HOW TO COMPLETE THIS TASK: Wherever "will" turns up in the entries, copy out the line that holds it.

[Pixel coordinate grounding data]
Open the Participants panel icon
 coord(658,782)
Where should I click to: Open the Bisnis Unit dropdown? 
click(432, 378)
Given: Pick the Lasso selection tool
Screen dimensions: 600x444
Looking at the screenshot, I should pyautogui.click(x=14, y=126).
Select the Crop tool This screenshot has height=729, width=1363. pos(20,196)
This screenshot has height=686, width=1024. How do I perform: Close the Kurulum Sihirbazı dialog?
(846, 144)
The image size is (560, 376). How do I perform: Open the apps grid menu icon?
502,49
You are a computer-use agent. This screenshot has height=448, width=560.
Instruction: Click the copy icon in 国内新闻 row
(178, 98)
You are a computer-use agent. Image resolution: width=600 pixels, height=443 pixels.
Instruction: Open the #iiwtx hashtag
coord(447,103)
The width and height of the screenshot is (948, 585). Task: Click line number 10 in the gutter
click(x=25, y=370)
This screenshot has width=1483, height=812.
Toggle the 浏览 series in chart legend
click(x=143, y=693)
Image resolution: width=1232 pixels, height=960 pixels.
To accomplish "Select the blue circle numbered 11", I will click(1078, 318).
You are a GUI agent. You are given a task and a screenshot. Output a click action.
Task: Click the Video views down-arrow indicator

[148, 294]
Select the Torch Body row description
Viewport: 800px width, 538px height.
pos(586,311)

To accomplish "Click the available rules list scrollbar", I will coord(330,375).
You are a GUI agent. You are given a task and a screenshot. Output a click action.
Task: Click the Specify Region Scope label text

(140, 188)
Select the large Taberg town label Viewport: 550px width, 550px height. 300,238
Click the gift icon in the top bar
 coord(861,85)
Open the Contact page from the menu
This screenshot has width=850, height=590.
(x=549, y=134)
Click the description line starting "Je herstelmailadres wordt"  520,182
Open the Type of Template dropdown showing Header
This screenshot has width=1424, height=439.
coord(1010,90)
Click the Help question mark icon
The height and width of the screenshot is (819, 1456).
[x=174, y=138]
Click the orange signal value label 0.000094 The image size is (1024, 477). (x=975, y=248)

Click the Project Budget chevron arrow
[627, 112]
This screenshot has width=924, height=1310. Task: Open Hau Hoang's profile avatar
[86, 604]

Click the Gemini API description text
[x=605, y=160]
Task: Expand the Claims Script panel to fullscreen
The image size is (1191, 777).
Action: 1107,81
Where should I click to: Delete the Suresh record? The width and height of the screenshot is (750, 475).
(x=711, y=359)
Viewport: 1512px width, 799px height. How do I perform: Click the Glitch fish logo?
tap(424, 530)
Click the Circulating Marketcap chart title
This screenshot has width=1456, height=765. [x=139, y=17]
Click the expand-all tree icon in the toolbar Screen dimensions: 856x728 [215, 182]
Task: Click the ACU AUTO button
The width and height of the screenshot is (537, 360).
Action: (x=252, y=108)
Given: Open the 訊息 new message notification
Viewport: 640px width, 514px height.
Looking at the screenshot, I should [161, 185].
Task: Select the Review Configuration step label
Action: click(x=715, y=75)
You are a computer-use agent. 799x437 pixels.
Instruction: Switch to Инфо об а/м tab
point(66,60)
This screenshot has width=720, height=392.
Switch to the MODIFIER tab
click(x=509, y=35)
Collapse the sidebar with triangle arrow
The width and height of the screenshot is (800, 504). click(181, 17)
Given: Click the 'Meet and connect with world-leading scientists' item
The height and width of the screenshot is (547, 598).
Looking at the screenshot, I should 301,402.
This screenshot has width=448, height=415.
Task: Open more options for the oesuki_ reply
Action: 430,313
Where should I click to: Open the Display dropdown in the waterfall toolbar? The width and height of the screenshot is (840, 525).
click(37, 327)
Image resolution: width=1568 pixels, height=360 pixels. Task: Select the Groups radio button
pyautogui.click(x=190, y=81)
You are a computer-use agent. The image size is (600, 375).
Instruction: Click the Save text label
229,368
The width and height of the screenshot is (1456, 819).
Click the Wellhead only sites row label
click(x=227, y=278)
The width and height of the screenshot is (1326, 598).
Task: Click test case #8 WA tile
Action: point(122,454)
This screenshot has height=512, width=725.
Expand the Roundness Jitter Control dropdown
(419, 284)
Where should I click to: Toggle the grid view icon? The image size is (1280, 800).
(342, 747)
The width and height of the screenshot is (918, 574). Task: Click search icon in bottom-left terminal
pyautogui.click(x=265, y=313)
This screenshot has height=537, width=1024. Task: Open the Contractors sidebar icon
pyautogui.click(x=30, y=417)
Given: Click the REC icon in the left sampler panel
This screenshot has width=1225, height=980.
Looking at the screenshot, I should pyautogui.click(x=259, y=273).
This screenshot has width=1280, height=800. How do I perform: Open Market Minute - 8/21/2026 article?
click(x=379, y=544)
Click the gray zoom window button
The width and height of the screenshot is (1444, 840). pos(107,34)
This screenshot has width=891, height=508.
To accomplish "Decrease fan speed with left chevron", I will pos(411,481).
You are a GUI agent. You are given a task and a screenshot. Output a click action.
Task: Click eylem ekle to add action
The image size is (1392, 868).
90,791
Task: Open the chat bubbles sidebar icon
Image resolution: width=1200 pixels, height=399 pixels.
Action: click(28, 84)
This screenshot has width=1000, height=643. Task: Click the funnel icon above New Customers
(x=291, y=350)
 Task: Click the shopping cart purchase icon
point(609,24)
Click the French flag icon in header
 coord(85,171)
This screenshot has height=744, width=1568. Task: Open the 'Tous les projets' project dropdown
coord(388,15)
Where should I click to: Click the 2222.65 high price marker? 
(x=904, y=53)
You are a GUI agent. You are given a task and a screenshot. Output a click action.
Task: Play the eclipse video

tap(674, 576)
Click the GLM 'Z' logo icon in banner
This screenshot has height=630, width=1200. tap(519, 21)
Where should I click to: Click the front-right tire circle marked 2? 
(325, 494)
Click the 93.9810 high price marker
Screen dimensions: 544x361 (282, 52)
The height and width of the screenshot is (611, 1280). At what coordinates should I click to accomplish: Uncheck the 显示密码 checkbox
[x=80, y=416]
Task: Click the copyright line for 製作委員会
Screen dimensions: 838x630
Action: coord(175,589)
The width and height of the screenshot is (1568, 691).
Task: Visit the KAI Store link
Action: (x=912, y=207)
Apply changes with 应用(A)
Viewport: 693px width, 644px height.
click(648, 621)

SOLUTION:
To accomplish "Select the blue circle numbered 11", I will click(1078, 318).
To accomplish "Click the available rules list scrollbar", I will coord(330,375).
To accomplish "Decrease fan speed with left chevron", I will pos(411,481).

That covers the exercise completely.